In the second step, we investigated the effect of medication on movement/tremor frequency and amplitude. Table 5 shows that for each patient, there was a decrease in terms of frequency. Two patients (PAT 001 and PAT 009) showed a typical parkinsonian tremor of around 4 Hz. All other patients had no classic tremor, but a low-frequency movement at between 1–2 Hz was detectable. We assume this rhythmic movement to be pulse related, i.e., a ballistocardiographic artifact. The heart beats with 60 to 90 beats per minute (1–1.5 Hz) at rest and creates a rhythmic signal in the hands, detectable in both the accelerometer and the video data. This signal shows that our approach is very sensitive to detect different frequencies, whether it is Parkinsonian tremor with around 4 Hz or the heartbeat conducted as a subtle movement artifact into the hands with around 1–2 Hz. In general, the patients that have a frequency for the before-medication case over 1.5 Hz, had frequency changes around 0.5 Hz. In addition to the frequency change, all patients also experienced a decreased amplitude value.

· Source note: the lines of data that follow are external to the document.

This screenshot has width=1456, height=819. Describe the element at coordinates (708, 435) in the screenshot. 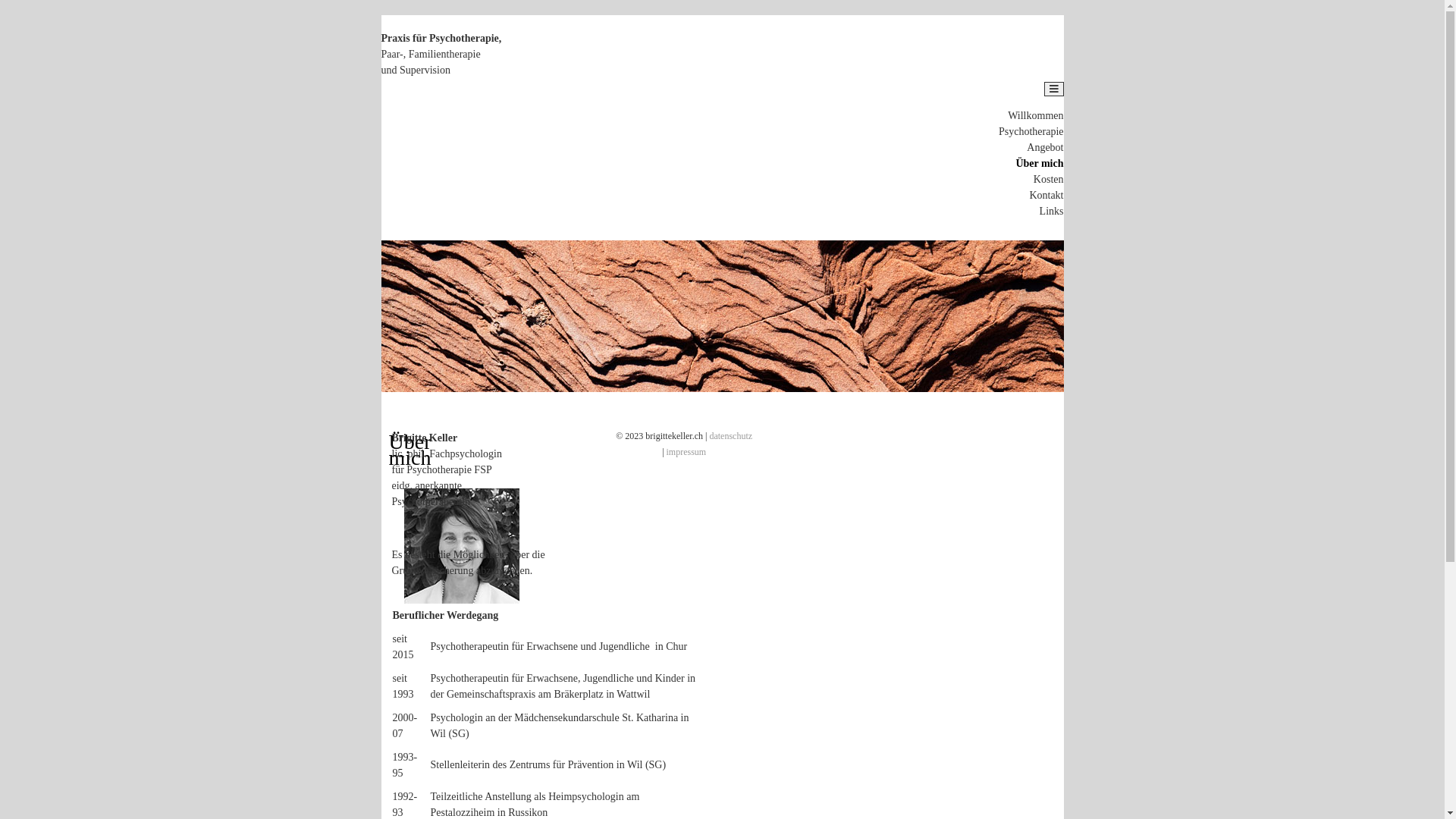

I see `'datenschutz'` at that location.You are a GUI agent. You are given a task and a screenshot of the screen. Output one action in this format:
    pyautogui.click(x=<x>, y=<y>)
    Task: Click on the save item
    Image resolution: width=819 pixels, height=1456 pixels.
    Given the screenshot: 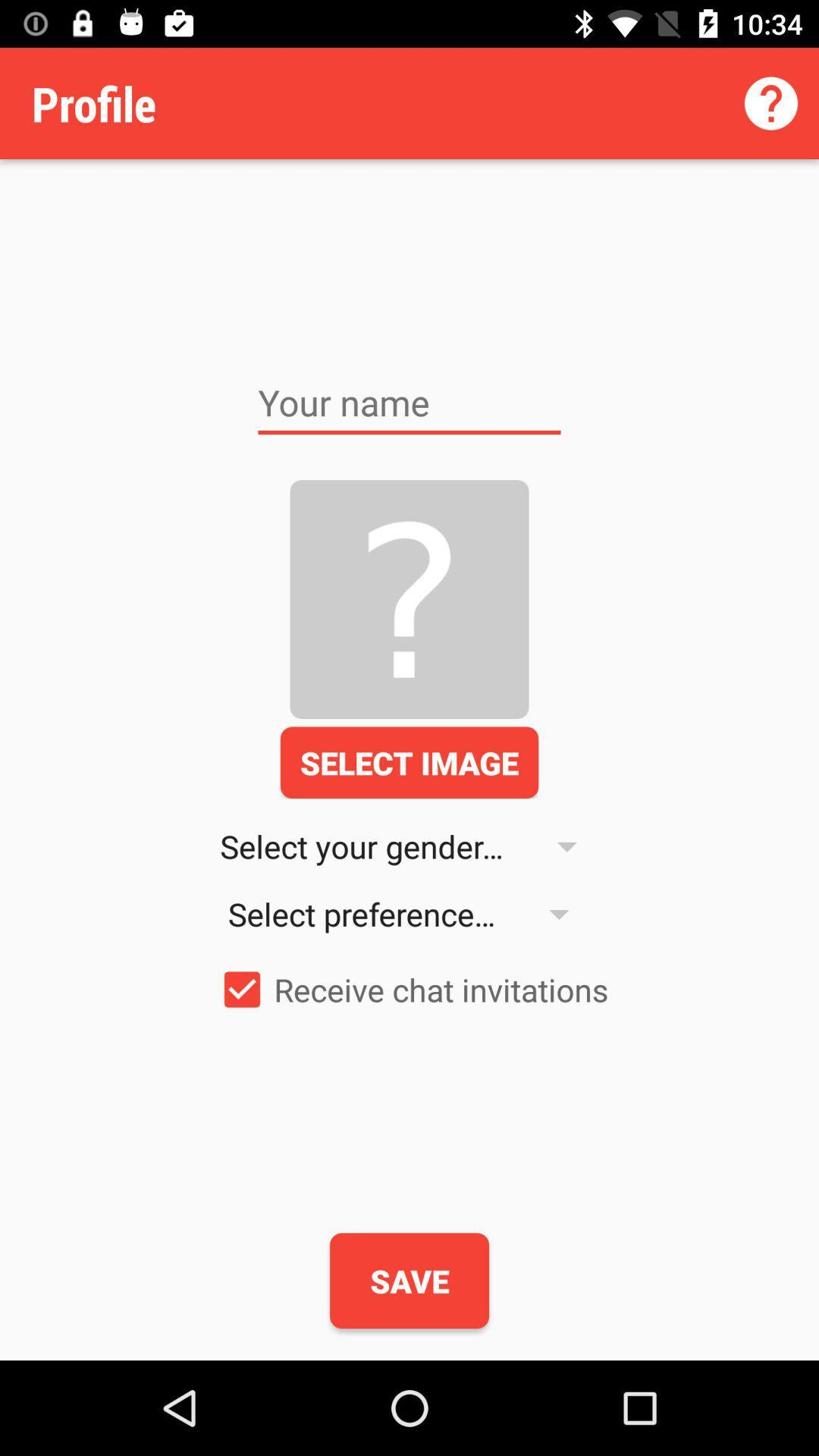 What is the action you would take?
    pyautogui.click(x=410, y=1280)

These results showed that the short-time effect of medication on movement and tremor could be quantified automatically by a video-based approach.

5. Conclusions

In this work, we performed the automatic analysis of hand tremors using a video-based approach. Our study was based on employing high-frequency videos and tracking the hand via AI-based technology. In the first step, we investigated the frequency and amplitude relationship between the data extracted from the video and accelerometer. Results of the first step showed that our video-based approach can identify the tremor frequency by a small error rate (mean AE = 0.229 ± 0.174 Hz) and amplitude with a high correlation. In the second step, we focused on quantifying the effect of taking standard oral treatments like L-Dopa and dopamine agonists on tremor frequency and amplitude on video recordings. Our results suggest that patients experienced decreases in mean frequency from 2.012 ± 1.385 Hz to 1.526 ± 1.007 Hz and in mean amplitude from 8.167 ± 15.687 a.u. to 4.033 ± 5.671. Overall, our approach provides contactless automated analysis. Using this approach on a broader scale could have a significant impact in several scenarios. For one, it could make objective quantification of tremor in a medical setting easier for patients as well as the medical personnel. For another, it would allow unobtrusive tremor analysis at home, which would empower patients to supervise the progression of their disease or their response to medication with high accuracy on a daily basis.